Open Telecommunications Ltd.
- Company type: Public
- Traded as: AX:OTT
- Industry: Telecommunications
- Founded: 1995; 31 years ago
- Founder: Wayne Passlow
- Fate: Bankruptcy
- Successor: S2Net Limited
- Headquarters: Sydney, Australia
- Key people: Wayne Passlow, Stuart Powell
- Products: Management systems

= Open Telecommunications =

Open Telecommunications Ltd. is a defunct software company supplying the telecommunications industry. The company was founded by Wayne Passlow as a private company in North Sydney, Australia.
Open Telecommunications provides products and services that collectively deliver a new generation of telecommunications network infrastructure. The Open Telecommunications infrastructure includes switching products, content and services, and management systems.

At its peak, Open Tel (AX:OTT) claimed to serve the five continents with long list of clients including Samsung and LG Electronics in South Korea, telcos in The Netherlands, United States, and Peru. Local customers include: Optus, One.Tel and COMindico (also founded by Wayne Passlow). The company also enjoyed financial and technological backing from the networking giant Cisco Systems.

The junior telco shared the same powerful backers as the defunct One.Tel: James Packer and Lachlan Murdoch. It also suffered the same fate as One.Tel.

However, unlike One.Tel, The telco downfall is more due to unfavourable market rather than mismanagement. The painful crash start in 2000 before finally going into voluntary administration in April 2002, when its shares were trading at five cents.

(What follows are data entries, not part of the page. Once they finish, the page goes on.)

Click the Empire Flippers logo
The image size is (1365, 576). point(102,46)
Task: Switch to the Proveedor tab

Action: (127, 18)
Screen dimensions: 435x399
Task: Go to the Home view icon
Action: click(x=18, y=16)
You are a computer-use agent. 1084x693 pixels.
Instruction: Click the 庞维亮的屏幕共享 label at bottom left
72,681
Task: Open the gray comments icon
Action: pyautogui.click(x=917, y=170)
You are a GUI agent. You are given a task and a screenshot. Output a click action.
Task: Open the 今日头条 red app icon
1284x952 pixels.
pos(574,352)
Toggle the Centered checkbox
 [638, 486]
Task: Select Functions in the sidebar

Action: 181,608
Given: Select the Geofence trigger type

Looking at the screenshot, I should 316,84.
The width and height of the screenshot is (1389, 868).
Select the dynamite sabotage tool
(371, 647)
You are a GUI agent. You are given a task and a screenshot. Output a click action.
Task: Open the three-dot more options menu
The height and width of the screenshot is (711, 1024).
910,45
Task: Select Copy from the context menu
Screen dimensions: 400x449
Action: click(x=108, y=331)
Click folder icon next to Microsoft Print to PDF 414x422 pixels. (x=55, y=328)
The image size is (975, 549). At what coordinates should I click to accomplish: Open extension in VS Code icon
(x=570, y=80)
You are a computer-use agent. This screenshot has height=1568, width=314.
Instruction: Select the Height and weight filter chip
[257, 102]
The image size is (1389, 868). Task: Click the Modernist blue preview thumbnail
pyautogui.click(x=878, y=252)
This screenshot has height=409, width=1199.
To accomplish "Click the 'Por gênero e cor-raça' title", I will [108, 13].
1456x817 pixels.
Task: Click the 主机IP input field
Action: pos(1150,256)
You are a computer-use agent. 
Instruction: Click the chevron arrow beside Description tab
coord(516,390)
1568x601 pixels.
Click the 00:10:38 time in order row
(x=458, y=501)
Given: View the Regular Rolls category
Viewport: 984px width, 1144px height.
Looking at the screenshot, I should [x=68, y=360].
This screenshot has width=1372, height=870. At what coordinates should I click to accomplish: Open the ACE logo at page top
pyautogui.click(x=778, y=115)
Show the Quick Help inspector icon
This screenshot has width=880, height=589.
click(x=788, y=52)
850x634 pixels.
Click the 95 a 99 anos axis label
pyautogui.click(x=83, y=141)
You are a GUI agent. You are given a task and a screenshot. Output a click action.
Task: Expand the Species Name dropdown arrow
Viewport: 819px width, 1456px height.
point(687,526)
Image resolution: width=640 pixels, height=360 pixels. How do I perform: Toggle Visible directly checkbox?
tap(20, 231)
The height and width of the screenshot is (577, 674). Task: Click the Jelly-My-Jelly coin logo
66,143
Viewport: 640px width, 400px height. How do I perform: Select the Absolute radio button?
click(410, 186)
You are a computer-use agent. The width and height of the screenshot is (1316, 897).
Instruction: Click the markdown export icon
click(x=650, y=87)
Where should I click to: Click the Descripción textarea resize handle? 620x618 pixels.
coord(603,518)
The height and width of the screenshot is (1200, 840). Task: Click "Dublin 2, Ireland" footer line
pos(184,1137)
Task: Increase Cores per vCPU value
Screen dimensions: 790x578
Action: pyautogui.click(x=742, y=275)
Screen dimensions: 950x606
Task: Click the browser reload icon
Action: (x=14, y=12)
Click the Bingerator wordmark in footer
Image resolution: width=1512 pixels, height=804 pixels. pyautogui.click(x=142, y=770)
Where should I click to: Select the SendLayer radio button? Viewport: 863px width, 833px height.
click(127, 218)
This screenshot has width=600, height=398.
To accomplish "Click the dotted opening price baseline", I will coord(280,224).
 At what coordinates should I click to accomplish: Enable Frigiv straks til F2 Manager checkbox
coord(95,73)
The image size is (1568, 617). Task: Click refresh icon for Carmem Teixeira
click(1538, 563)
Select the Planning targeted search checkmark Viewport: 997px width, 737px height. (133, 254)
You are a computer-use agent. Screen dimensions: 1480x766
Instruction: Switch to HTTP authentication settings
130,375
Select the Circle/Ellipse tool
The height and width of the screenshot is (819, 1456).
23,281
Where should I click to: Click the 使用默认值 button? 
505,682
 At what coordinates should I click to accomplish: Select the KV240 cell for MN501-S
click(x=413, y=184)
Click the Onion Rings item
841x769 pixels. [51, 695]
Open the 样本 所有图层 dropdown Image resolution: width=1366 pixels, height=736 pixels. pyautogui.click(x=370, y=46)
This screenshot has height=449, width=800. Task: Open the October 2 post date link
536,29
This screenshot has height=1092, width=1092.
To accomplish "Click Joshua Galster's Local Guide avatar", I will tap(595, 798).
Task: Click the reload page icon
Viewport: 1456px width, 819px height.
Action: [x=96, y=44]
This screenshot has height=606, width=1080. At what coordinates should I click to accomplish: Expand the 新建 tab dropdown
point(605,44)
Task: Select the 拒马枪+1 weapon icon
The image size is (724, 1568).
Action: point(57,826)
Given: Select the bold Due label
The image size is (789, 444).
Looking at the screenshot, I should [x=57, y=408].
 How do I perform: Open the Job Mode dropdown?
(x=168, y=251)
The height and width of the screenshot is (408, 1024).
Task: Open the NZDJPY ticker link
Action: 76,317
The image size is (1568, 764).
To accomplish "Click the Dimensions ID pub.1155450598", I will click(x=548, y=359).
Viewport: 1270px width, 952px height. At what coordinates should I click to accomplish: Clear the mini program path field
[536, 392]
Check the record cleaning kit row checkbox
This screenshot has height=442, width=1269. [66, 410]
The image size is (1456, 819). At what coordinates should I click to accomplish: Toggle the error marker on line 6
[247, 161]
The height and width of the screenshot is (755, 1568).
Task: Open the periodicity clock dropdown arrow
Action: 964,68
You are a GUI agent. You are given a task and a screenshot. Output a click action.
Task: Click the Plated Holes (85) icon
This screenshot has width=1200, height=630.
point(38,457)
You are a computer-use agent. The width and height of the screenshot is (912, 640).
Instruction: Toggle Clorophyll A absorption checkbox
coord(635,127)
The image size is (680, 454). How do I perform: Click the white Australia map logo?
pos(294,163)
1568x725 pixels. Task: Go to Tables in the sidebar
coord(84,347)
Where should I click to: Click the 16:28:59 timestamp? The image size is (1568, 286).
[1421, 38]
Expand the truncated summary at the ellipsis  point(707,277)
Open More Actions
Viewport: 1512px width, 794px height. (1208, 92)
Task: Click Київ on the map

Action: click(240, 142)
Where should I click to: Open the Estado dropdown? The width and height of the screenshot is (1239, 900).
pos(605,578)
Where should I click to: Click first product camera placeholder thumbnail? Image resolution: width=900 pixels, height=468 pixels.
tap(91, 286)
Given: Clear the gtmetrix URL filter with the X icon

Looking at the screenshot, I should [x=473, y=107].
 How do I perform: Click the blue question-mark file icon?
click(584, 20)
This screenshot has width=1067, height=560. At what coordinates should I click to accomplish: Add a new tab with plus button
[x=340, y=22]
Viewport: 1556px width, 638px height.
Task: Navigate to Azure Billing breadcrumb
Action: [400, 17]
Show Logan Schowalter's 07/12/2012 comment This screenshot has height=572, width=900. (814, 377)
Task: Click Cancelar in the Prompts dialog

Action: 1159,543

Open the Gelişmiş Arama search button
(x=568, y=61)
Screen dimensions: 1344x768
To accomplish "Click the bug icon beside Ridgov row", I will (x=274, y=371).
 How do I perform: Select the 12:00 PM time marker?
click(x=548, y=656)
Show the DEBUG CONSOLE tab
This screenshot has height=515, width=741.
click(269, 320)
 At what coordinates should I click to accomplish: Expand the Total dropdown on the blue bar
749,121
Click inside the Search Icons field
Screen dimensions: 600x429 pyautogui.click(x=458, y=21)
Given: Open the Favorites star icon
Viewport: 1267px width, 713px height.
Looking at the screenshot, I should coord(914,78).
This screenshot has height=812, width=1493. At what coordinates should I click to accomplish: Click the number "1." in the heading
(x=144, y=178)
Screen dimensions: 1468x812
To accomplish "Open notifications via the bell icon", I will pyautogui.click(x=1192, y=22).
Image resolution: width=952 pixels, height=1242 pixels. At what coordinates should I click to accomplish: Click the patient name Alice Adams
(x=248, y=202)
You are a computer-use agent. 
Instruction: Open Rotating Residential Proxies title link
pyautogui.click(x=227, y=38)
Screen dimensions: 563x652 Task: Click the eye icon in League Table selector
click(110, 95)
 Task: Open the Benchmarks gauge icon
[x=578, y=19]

==A chronological outline of the Open Tel story==

===The Beginning===
The company started in late 1995 with a few software developers from Telstra and Optus. The Managing Director, Wayne Passlow was a successful Sales Manager for Sun Microsystems in Australasia.

===Expansion===
In August 1999, the company acquired the business of Siemens Research, the Australian network management business unit of Siemens located in Melbourne. In March 2000, Open Telecommunications completed the acquisition of wireless telecommunications software developer, Indian Pacific Communications.

===Listing in ASX ===
Open Telecommunications Ltd was listed in ASX with the highest first day price increase in history. The Share price went up more than four folds the IPO price. The securities were suspended from the ASX on 30 April 2002 and reinstated 3 February 2004. The company was delisted in 2006.

=== Acquisition by Macquarie Bank ===
On 30 March 2005, it was announced that founder Wayne Passlow would partner with Macquarie Bank to privatise the company at an estimated cost of $7 million. In April it was revealed that the sale could be blocked by the company's then-largest shareholder, Gordon Martin, though the acquisition would ultimately succeed. In August, the company announced that Passlow would stand down as CEO. In May 2006, Macquarie announced it had rebranded the company as S2Net.